» **Task details**:
When you reach the line in the data below that contains "Instruction: Click the Upload An Item button", please start repeating lines exactly, and stop after the line that contains "Task: Click the Drawn", repeating nothing else.

[Stored items]
== Segment start ==
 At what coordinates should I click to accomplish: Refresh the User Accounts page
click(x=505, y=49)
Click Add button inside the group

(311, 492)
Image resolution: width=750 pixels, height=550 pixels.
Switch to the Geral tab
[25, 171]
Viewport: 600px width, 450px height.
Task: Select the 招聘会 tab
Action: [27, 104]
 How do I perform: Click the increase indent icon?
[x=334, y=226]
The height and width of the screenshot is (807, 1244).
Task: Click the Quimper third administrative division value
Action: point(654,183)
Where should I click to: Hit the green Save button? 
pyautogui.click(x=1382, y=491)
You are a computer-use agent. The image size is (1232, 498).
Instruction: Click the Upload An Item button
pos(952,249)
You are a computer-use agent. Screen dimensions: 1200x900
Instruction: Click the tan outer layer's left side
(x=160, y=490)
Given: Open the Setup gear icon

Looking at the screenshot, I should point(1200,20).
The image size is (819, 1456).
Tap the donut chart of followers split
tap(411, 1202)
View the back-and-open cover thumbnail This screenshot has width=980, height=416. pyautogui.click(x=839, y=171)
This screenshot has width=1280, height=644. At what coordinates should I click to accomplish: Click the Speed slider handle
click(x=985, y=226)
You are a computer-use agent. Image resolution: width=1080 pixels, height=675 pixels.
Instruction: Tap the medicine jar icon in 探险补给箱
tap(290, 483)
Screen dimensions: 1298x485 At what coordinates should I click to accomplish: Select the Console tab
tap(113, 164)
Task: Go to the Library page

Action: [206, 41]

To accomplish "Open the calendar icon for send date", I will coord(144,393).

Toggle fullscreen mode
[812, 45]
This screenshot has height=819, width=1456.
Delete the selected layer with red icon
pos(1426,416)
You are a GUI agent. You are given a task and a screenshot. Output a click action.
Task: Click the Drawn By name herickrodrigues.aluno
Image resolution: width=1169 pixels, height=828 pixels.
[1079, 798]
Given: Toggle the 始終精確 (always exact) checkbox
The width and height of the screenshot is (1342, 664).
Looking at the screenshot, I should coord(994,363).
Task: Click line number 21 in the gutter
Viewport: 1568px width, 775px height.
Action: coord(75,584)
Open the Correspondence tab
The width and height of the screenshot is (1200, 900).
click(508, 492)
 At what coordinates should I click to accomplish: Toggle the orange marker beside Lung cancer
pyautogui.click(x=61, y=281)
== Segment end ==
» **Task solution**:
Instruction: Click the Upload An Item button
pos(952,249)
You are a computer-use agent. Screen dimensions: 1200x900
Instruction: Click the tan outer layer's left side
(x=160, y=490)
Given: Open the Setup gear icon

Looking at the screenshot, I should point(1200,20).
The image size is (819, 1456).
Tap the donut chart of followers split
tap(411, 1202)
View the back-and-open cover thumbnail This screenshot has width=980, height=416. pyautogui.click(x=839, y=171)
This screenshot has width=1280, height=644. At what coordinates should I click to accomplish: Click the Speed slider handle
click(x=985, y=226)
You are a computer-use agent. Image resolution: width=1080 pixels, height=675 pixels.
Instruction: Tap the medicine jar icon in 探险补给箱
tap(290, 483)
Screen dimensions: 1298x485 At what coordinates should I click to accomplish: Select the Console tab
tap(113, 164)
Task: Go to the Library page

Action: [206, 41]

To accomplish "Open the calendar icon for send date", I will coord(144,393).

Toggle fullscreen mode
[812, 45]
This screenshot has height=819, width=1456.
Delete the selected layer with red icon
pos(1426,416)
You are a GUI agent. You are given a task and a screenshot. Output a click action.
Task: Click the Drawn By name herickrodrigues.aluno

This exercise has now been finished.